Uncommon net group command execution

Cortex XSIAM Analytics Alert Reference by Alert name

Product

Cortex XSIAM

Last date published

2026-01-04

Synopsis

Activation Period	14 Days
Training Period	30 Days
Test Period	N/A (single event)
Deduplication Period	1 Day
Required Data	Requires: XDR Agent
Detection Modules
Detector Tags
ATT&CK Tactic	Discovery (TA0007)
ATT&CK Technique	Permission Groups Discovery (T1069)
Severity	Informational

Description

Uncommon net group command execution.

Attacker's Goals

Attackers may attempt to use the command to find domain-level groups permissions settings or modify domain-level memberships.

Investigative actions

Check if the queried group is a sensitive one (e.g. administrators).
Check whether the initiating process has executed additional discovery commands.

Variations

Uncommon unsigned net group administrators command execution

Synopsis

ATT&CK Tactic	Discovery (TA0007)
ATT&CK Technique	Permission Groups Discovery (T1069)
Severity	High

Description

Uncommon net group command execution.

Attacker's Goals

Attackers may attempt to use the command to find domain-level groups permissions settings or modify domain-level memberships.

Investigative actions

Check if the queried group is a sensitive one (e.g. administrators).
Check whether the initiating process has executed additional discovery commands.

Uncommon remote net group administrators command execution

Synopsis

ATT&CK Tactic	Discovery (TA0007)
ATT&CK Technique	Permission Groups Discovery (T1069)
Severity	Low

Description

Uncommon net group command execution.

Attacker's Goals

Attackers may attempt to use the command to find domain-level groups permissions settings or modify domain-level memberships.

Investigative actions

Check if the queried group is a sensitive one (e.g. administrators).
Check whether the initiating process has executed additional discovery commands.

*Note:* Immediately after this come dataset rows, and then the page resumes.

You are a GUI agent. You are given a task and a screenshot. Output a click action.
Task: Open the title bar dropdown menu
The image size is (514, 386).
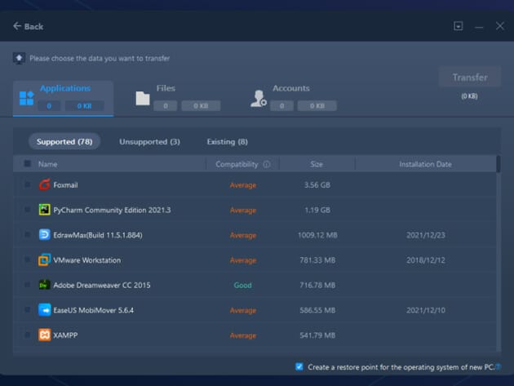[459, 26]
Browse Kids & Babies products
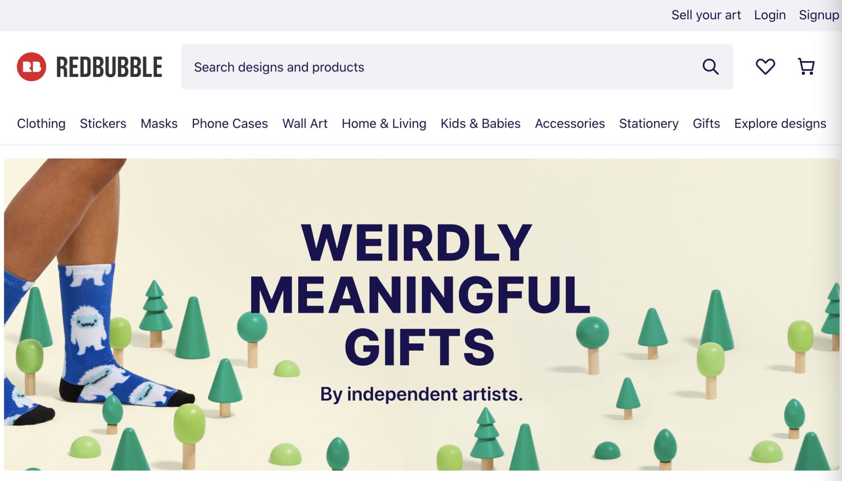The width and height of the screenshot is (842, 481). 480,124

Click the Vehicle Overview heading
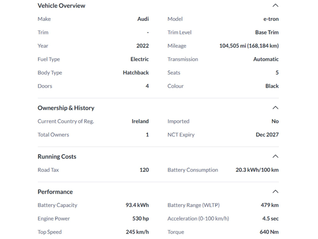pyautogui.click(x=61, y=5)
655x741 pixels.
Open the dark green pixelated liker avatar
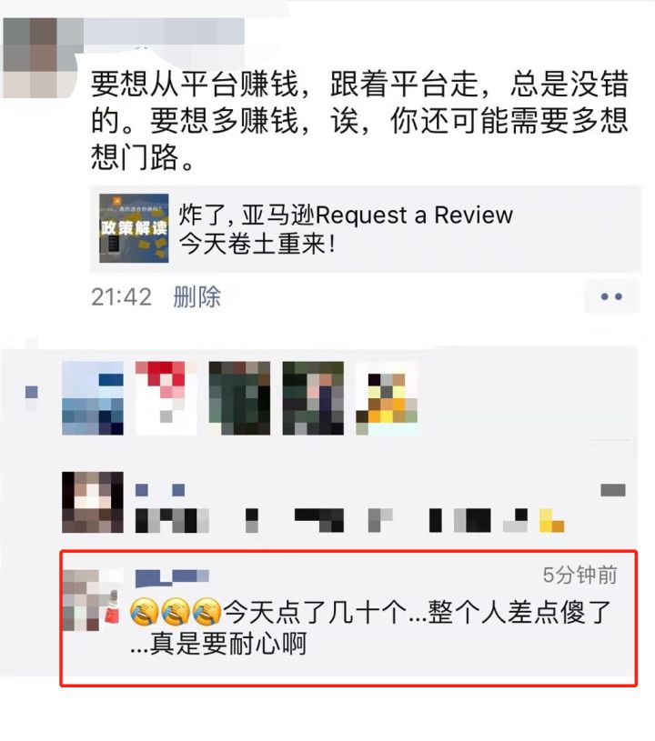pos(239,398)
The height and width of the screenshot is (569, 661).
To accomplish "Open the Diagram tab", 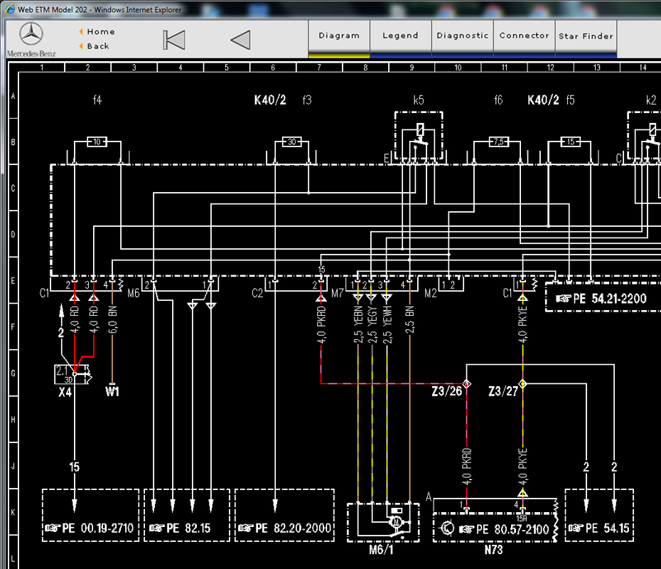I will tap(339, 36).
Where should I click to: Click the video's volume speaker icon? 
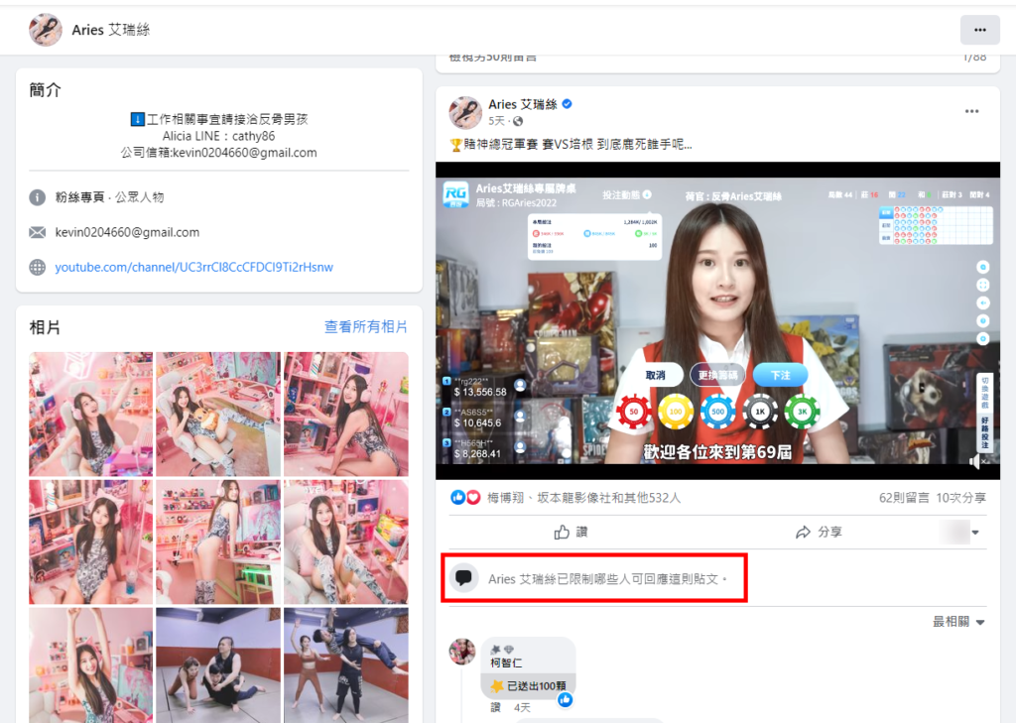pyautogui.click(x=975, y=461)
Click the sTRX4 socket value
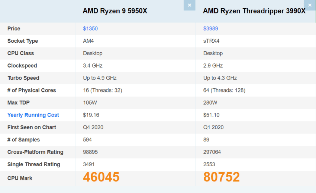The height and width of the screenshot is (193, 316). click(x=211, y=41)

Uncommon net group administrators command execution

Synopsis

ATT&CK Tactic	Discovery (TA0007)
ATT&CK Technique	Permission Groups Discovery (T1069)
Severity	Medium

Description

Uncommon net group command execution.

Attacker's Goals

Attackers may attempt to use the command to find domain-level groups permissions settings or modify domain-level memberships.

Investigative actions

Check if the queried group is a sensitive one (e.g. administrators).
Check whether the initiating process has executed additional discovery commands.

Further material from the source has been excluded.